We are more familiar in observing this “fire” in our athletes which taps into their basic human instinct for survival. Top performers are described as having the “killer instinct”, that “eye of the tiger”. However, does the physical challenge of competing in the sports arena translate into the cognitive challenge of our business simulation workshops?  If we want to run faster or jump higher, we know that we need to train ourselves physically for that endeavour.  When the challenge is cognitive, we need to train ourselves to think better.  It’s this concept of training the brain to think better (about business) that really got me intrigued. The world has so much at stake at the moment.

It seems for many there is a stigma to the word competition.  Somewhere in the recent timeline of human endeavour the noble pursuit of excellence and humility in victory was replaced with a notion of win at all costs, showing mercy to your competition was an act of weakness.  As Vince Lombardi the famous Green Bay Packers coach famously coined “winning isn’t everything it’s was the only thing”.  Many then lived their lives by this motto and now when someone is described as being “overly competitive”, this is a euphemism for calling them aggressive and self-centred.

The 15th September 2020 marked the 20th anniversary of the Sydney Olympics opening ceremony. For those who lived in Sydney at the time, I don’t have to describe what a special time that was.  We wanted to put on the best Olympics ever and we did!

Why do I bring up the Olympics?  It would seem that the ideals of competition as espoused by the ancient Greeks in the first Olympics has somehow been lost in current generations.  No one seems to talk about the virtues of competition.  That is the idea that the only way one can push themselves to achieve their best is to compete.  More specifically it is the process of competing and what that teaches us about ourselves, rather than the act of winning that is important.  The ancient Greeks even had a term for this, Aretas.

In its basic sense aretas, means excellence of any kind. The term also implies a “moral virtue”. Aretas, this notion of excellence is ultimately bound up with the notion of the fulfillment of purpose: the act of living up to one’s full potential.

In fact the ancient Greeks did not fear that competition bred immoral behaviour. They believed that competition taught moral behaviour. Only by competing could people come to attain the full nobility of the human spirit. In simplest terms, they learned to fight fair, with honour and mutual respect for opponents. Aretas meant that competing had shaped you into a better person: competition challenged you to become the best you could be.

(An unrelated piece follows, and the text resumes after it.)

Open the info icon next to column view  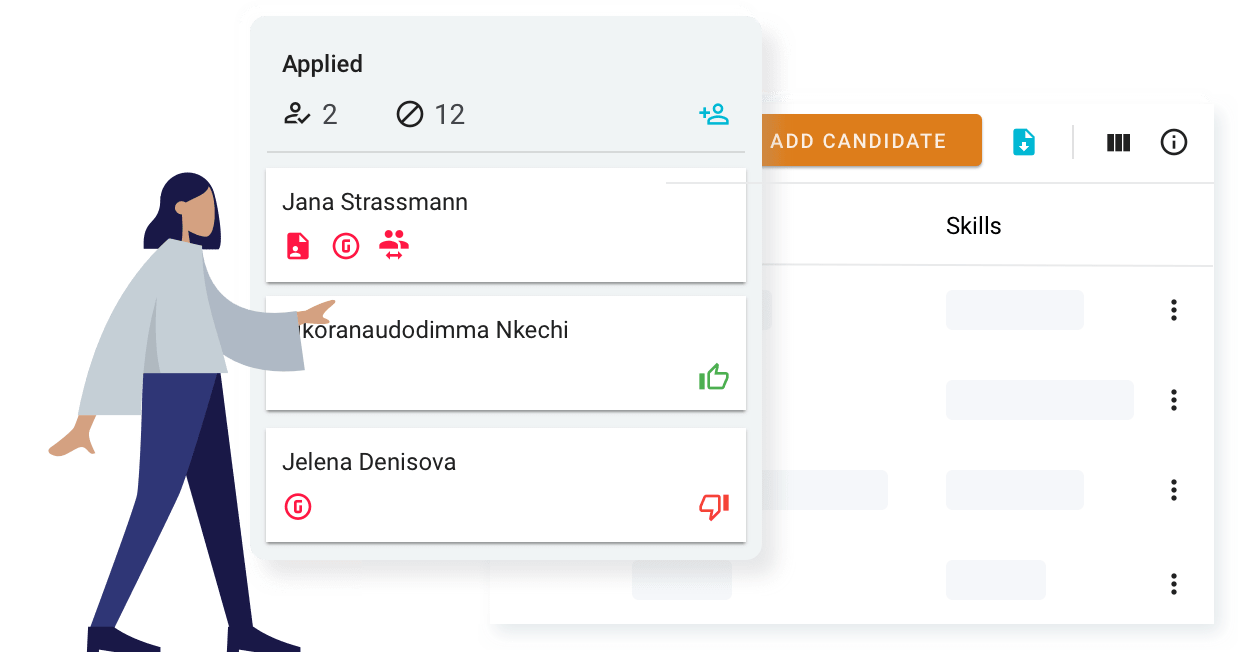click(x=1174, y=141)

So, have I somehow rediscovered this by accident in the process of running a business simulation workshops?

Being a student of cognitive neuroscience I wondered if it could help me unlock the secrets. Why does this work? How does this work?  What can I harness for future business simulation workshops that can make them even bigger and better?

What I discovered was that the modern study of cognitive neuroscience can help us unpack how the magic happens. That is we can take the research from physical competition and use it to better understand cognitive competitions and how they supercharge the rate of applied learning (for the advancement of humankind).

If you would like to find out more about the neuroscience of learning and the implications for business simulation design please feel free to contact me. click here

Links to PART I & PART II

PART I: THE ART & SCIENCE OF COMPETITION (click here)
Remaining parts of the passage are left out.